November 22nd, 2012—I had just quit my job, and in the shadows of domestic squabbles on the home front, it was one of those days where a Twinkie was desperately needed. I moped my way to the snack section of Safeway only to find it devoid even of the faintest sign of any Hostess™ product. After a few seconds of staring indignantly at the empty shelves, I whipped-out my phone to Google what had happened. My heart sank with the first result; “Hostess closing OK’d by judge” (Isidore, O’Toole). The news had caused a mad-rush on all Hostess™ products. Every store sold out in a matter of hours. Even as disappointed as I was, I couldn’t help but chuckle at the irony; Colorado had just legalized marijuana 10-days earlier. I slumped and walked Twinkie-less back to my car.

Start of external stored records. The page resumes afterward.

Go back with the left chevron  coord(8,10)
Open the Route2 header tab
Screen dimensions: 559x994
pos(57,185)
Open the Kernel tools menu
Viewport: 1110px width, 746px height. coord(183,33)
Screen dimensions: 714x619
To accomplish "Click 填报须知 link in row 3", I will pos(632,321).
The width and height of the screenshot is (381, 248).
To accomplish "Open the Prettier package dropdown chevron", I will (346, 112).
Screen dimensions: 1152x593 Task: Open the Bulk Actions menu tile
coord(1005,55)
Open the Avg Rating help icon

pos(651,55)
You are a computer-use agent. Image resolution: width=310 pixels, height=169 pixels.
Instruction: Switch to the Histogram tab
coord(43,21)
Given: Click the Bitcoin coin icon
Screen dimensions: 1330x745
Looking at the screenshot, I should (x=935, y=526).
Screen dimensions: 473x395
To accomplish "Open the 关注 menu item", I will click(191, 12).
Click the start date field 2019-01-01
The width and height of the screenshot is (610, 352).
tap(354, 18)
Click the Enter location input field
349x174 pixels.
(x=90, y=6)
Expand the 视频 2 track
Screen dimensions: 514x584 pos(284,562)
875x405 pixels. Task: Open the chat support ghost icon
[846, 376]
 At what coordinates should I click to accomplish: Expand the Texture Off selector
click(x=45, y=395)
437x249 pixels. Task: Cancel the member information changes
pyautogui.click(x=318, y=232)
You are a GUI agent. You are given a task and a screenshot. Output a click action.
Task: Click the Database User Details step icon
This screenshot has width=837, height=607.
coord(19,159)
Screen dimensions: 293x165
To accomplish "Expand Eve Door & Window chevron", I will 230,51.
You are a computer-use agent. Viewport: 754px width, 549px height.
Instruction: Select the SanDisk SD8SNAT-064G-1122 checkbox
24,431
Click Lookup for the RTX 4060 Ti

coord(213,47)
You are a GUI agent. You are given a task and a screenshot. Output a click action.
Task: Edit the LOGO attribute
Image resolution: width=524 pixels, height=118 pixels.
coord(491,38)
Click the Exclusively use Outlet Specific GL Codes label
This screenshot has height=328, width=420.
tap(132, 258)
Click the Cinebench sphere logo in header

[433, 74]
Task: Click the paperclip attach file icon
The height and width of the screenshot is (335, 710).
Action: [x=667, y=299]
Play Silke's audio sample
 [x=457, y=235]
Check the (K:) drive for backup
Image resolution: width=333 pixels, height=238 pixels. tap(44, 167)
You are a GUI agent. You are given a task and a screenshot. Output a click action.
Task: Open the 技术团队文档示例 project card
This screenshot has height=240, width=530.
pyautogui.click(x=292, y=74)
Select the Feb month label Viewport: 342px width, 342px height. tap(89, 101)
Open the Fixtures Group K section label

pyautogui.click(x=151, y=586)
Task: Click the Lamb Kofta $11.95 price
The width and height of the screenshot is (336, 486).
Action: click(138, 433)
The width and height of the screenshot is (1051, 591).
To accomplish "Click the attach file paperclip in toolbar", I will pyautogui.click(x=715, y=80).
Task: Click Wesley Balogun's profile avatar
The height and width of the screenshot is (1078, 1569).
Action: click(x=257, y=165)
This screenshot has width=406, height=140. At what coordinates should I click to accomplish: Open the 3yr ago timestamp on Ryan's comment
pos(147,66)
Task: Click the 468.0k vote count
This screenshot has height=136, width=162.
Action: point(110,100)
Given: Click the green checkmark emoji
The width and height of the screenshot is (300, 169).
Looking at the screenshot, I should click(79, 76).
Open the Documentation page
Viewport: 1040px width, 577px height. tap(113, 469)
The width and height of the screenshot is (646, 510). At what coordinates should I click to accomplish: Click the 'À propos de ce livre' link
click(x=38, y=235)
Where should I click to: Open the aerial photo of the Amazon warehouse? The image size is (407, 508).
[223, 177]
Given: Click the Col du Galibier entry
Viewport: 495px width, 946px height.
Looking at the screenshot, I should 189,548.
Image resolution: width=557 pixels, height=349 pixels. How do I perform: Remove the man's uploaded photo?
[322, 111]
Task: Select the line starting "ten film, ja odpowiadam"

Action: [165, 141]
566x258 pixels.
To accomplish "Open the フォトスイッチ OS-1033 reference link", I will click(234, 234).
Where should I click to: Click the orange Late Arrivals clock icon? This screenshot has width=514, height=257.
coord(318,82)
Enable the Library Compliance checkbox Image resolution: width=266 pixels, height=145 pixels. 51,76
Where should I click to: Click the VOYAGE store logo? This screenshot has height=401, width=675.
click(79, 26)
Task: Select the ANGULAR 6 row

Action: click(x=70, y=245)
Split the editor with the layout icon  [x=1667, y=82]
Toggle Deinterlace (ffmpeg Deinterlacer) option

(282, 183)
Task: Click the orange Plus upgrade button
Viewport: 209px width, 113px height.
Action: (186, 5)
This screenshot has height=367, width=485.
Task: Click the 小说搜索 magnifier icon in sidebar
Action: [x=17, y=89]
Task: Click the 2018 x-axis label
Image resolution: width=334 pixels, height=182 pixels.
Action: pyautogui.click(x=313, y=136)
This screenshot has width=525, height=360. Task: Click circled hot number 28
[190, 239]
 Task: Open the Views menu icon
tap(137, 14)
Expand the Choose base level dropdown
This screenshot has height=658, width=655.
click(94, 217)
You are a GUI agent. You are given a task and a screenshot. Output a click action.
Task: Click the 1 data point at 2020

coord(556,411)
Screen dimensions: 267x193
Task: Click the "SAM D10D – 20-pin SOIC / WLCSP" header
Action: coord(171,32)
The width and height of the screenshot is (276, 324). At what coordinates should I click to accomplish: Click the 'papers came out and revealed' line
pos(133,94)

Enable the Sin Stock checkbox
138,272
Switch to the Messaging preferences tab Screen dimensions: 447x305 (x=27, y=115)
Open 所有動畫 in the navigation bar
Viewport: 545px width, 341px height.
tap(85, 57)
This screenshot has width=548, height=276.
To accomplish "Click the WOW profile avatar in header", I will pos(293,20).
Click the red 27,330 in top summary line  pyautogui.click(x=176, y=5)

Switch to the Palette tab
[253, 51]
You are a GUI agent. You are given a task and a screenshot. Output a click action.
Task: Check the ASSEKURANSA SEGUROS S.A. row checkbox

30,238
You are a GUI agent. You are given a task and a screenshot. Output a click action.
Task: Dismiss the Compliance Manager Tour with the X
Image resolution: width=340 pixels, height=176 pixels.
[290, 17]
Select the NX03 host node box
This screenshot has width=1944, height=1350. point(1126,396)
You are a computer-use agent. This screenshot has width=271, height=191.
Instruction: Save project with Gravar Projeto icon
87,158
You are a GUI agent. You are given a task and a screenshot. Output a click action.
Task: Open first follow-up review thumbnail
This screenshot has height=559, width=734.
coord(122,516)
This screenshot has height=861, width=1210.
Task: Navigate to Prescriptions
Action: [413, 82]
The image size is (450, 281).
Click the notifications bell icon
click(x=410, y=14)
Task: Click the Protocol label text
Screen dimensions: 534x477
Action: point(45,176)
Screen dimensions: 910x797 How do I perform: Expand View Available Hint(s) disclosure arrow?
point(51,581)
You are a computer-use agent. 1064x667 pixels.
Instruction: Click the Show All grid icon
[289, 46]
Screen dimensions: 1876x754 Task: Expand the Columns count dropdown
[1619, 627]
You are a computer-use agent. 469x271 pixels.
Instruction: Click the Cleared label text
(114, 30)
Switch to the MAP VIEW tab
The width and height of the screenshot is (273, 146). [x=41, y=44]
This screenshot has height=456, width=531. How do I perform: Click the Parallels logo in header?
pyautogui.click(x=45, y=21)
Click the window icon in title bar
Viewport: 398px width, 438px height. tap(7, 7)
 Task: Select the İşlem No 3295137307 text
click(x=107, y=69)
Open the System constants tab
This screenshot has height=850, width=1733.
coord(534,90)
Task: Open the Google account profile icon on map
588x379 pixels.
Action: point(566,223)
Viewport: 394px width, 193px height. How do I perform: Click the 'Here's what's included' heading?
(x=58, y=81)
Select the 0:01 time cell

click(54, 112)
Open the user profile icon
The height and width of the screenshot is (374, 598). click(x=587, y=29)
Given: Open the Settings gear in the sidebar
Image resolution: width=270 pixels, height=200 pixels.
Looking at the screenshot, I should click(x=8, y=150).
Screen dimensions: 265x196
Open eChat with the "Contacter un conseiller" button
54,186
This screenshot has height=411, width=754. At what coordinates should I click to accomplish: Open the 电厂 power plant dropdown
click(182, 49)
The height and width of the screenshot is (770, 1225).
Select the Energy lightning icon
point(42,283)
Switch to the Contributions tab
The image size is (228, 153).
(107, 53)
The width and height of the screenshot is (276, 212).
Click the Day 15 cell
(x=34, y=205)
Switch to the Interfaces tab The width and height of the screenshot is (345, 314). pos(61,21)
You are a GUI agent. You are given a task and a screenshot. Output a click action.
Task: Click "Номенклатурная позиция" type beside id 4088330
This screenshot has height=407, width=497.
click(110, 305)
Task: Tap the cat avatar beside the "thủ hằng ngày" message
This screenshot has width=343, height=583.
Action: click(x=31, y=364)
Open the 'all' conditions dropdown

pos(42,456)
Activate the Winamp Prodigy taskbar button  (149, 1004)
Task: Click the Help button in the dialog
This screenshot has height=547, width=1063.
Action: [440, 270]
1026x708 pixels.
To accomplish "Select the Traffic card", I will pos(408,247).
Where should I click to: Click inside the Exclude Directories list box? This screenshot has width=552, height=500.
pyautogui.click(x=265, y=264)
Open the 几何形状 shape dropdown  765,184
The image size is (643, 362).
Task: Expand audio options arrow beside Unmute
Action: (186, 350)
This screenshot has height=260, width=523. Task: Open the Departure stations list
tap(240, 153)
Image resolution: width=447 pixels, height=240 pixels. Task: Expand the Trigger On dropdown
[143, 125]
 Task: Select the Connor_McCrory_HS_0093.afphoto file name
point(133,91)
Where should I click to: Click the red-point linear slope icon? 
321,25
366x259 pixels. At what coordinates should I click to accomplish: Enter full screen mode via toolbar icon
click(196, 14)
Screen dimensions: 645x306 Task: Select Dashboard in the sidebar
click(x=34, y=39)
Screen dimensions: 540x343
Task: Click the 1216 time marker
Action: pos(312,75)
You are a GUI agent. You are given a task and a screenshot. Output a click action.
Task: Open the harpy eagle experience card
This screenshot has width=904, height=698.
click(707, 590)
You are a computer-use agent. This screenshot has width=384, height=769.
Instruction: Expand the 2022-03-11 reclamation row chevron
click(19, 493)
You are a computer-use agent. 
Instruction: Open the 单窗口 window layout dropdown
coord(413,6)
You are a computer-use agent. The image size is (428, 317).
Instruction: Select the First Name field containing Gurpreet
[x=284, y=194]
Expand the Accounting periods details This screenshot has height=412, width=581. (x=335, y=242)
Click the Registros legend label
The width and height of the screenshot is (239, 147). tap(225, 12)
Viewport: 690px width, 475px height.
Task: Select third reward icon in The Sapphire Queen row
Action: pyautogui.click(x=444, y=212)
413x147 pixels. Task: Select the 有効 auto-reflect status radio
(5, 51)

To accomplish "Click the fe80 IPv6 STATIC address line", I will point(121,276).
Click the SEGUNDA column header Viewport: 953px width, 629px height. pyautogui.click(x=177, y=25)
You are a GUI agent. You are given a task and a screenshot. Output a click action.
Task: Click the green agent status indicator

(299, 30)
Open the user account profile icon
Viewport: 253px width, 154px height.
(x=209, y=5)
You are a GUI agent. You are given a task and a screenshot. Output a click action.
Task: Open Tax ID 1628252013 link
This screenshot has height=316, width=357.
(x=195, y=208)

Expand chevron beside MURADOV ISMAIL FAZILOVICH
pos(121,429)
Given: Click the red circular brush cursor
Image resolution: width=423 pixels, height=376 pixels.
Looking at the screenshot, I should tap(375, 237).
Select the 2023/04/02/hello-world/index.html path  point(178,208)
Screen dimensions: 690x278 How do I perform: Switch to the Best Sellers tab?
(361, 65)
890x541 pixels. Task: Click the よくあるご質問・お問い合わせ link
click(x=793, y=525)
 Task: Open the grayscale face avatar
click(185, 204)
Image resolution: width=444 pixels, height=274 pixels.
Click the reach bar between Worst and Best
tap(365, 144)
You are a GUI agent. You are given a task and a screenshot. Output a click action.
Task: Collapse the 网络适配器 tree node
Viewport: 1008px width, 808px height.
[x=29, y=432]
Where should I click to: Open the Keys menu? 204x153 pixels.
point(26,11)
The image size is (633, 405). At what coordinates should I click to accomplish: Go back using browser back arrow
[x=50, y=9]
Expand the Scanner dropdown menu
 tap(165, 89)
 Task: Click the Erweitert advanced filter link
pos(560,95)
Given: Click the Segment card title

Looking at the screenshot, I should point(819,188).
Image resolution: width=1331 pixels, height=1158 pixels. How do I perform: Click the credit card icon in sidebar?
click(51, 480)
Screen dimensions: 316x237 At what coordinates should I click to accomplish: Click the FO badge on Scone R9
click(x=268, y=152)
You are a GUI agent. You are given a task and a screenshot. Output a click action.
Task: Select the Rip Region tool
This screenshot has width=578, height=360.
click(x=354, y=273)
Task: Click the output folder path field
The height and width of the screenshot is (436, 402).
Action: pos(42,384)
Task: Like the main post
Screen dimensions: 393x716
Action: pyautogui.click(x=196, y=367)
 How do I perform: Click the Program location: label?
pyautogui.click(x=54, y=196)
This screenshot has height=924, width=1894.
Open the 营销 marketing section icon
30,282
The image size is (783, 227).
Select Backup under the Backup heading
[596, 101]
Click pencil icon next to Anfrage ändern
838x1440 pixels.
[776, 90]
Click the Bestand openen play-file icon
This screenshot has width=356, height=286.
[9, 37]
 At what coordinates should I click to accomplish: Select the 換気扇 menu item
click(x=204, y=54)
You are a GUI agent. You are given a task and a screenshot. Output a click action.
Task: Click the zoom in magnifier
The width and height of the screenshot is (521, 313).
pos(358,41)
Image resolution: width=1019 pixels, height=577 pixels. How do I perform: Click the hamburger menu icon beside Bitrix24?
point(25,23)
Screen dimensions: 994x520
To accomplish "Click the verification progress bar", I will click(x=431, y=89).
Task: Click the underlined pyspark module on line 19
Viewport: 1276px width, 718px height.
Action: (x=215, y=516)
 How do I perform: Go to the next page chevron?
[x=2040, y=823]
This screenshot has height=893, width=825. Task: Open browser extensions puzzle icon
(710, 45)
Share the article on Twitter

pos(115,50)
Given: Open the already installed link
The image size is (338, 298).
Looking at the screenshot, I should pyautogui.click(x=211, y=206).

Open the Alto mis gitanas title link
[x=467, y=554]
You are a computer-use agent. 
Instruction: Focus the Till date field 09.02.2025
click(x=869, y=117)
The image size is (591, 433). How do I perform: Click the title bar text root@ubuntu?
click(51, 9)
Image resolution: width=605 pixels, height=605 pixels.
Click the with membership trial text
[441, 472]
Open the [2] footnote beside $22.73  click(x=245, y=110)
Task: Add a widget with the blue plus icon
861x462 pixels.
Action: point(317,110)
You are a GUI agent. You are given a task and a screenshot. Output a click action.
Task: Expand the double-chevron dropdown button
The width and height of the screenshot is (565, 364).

Empty shelves (Isidore, O’Toole)

The ensuing months were filled with the testing of Twinkie-like snacks. The shameless money spent on Twinkie-wanna’-be’s would have merely bought one or two of the genuine article online (via one of the more popular auction websites). Some of the stand-ins were worse than spreading frosting on a Scotch-Brite™ sink-sponge. “It tastes like despair,” my mind jumped back to a short-lived TV Series, Better Off Ted, where those words were painfully uttered by a subject eating a steak that had been created in a lab. Was the Twinkie recipe really that secret?

July 16th, 2013—I ran in to King Soopers on a mission for Gatorade and Pringles. I was capping-off a night of binge drinking; The Gatorade was definitely intended to curb the hangover I expected the next day. The Pringles… well, who needs to explain Pringles? My neck snapped and my shoes squealed as I brought my full 260lbs to an abrupt halt. The inertia nearly buckled my knees. Out of the corner of my eye I had spied something out-of-the-ordinary. Now there in front of me as after I turned, illuminated by some other-worldly radiance, was a Hostess™ display. Was I dreaming? How much did I have to drink? Somebody surely roofied my Stranahan’s… I stood there blinking in disbelief. I may have looked like a jackass drooling over Twinkies at 2am, but the response was involuntary. Every bad moment since Twinkies had left the shelves were immediately consoled.

I grabbed a box, and as I was bumbling through the self-checkout, I triumphantly announced to the clerk “They’re Back!” I’m still not sure if the look she threw my way was that of pity or disdain; but I didn’t care. Her inability to grasp the magnitude of their return was smothered by the joy I felt inside.

As I sat at the stoplight with a Twinkie in-hand, I glanced at the car next to me. My only response to the hot toddy watching me stuff my face was to hold my Twinkie box out the window. It seemed the obvious choice of action at 2am, but hindsight has me feeling fortunate there were no five-0 nearby. As they shared in my victory, all my happy moments fluttered back in to my forethoughts. Grandma’s house suddenly seemed closer than ever. That is when I realized that Twinkies were a connected representation of all the good experiences in my life. So the next time you unwrap a Twinkie, think of how that little golden cream-filled snack is not just junk food for the wayward drinker at 2am, it’s someone’s happiness.

References:

Isidore, Chris, and O’Toole, James. “Hostess Closing Gets OK from Judge.” CNNMoney. Cable News Network, 21 Nov. 2012. Web. 19 July 2013.